1977年、大阪の高校生によって結成され華々しくデビューしたLAZY。表舞台での活動は約3年半だったが、その後、高崎 晃(Gu)と樋口宗孝(Dr)はLOUDNESSで世界的な活躍を見せ、井上俊次(Key)と田中宏幸(Ba)はNEVERLANDをスタート、影山ヒロノブ(Vo)はアニメソングシンガーとして広く知られるようになった。この伝説的なバンドが再始動したのが1998年。以降は個々の多忙さや樋口と田中の逝去などにより、動きは散発的なものになっていったものの、デビュー40周年となるのを契機に、影山、高崎、井上は改めてLAZYと向き合い、シングル「Slow and Steady」の制作、そして今回の記念公演を行なうこととなった。
オープニングは1stシングル「Hey! I Love you」。軽快なリズムに合わせて、手拍子と振付で応えるオーディエンス。楽曲は時系列に沿って並べられていたが、現在のサウンドが初期のマテリアルの本質的な部分も際立たせていく。「DREAMER」を筆頭とするアルバム『宇宙船地球号』からの名曲群では、ANTHEMの柴田直人が客演。当時の“ヘヴィメタル宣言”を想起させるハードな音像と技巧的なアンサンブルに、場内の温度も一気に上昇した。

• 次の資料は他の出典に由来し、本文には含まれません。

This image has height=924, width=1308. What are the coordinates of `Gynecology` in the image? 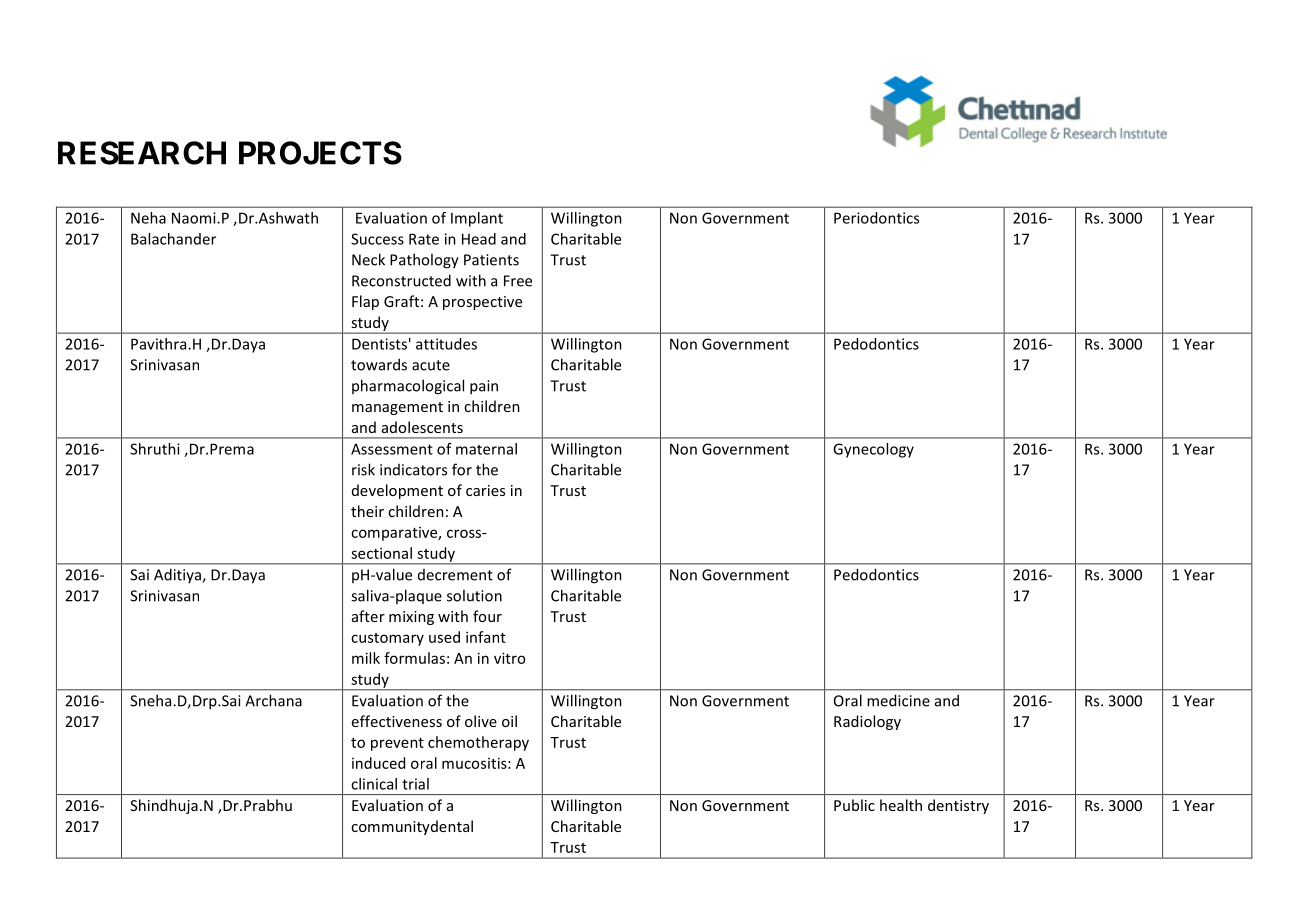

復活第一弾シングル「ULTRA HIGH」に始まる後半では、田中が作曲した「My Rest Pose」を披露した際に、往時の5人が17年ぶりに集ったアルバム『Happy Time』録音時の楽しかった思い出を述懐する場面も。とはいえ、彼らの目は未来に向いている。本編を締め括った最新曲「1977」「Wandering Soul」「Happiness~二人で過ごすX'mas~」は、LAZYの多彩な可能性を体現するものでもあった。ベイ・シティ・ローラーズやディープ・パープルのカバーも登場したアンコールの後、メンバーは今後の活動を約束。リユニオン20周年を迎える2018年にも活動を期待したい。
取材:土屋京輔
LAZY
レイジー:メンバーは影山ヒロノブ(Vo)、高崎 晃(Gu)、樋口宗孝(Dr)、田中宏幸(Ba)、井上俊次(Key)。1977年に国内史上最年少のロックバンドとして平均年齢16歳でデビュー。ビジュアル、音楽性ともに10代の女性を中心に魅了し、「赤頭巾ちゃんご用心」などヒット曲を発表するが、人気絶頂の中の80年に突然のヘヴィメタル宣言! 同年12月に日本のハードロック界の先駆者としてその後のシーンにも影響を及ぼす名盤『宇宙船地球号』を発表するが、81年5月に解散。メンバーはそれぞれの道を歩み、影山はソロシンガーとして、高崎と樋口はLOUDNESS、井上と田中はNEVERLANDを結成する。98年3月、『ウルトラマンダイナ』EDテーマ「ULTRA HIGH」で17年振りに再結成し、同年7月に発表したアルバム『Happy Time』で完全復活を遂げる。その後もメンバー独自の活動と並行しつつ、02年11月には『宇宙船地球号II』を発表し、ライヴなどの活動を継続するが、06年に田中、08年には樋口が永眠。故人の精神を継承し、09年4月に奥田民生、斉藤和義、影山がリーダーを務めるJAM Project をサポートミュージシャンに迎え、初期シングル「感じてナイト」のリメイク曲「感じてKnight」を田中と樋口のライヴ音源を使用して、アニメ『真マジンガー衝撃! Z 編』主題歌としてリリースする。11年7月には『トワノクオン』主題歌となった18枚目のシングル「Reckless」を発表。以降、影山の所属レーベルであり、井上が代表取締役を務めるレーベル“ランティス”の周年記念ライヴフェス『10th Anniversary Live ランティス祭り』『15th Anniversary Live ランティス祭り 2014』の他、『Act Against AIDS 2012「アニソンAAA Vol.1」』『Rock Beats Cancer FES』など、チャリティーイベントやライヴイベント出演の活動を行なう。そして17年、デビュー40周年を迎えるアニバーサリーイヤーにシングル「Slow and Steady」のリリース、さらにフルライヴの開催を発表。それぞれの音楽活動40年間を通じて生み出される楽曲への期待は、40年前の頃からのファンからも、それぞれの活動からのファンからも、この冬に向けて高まっていくであろう。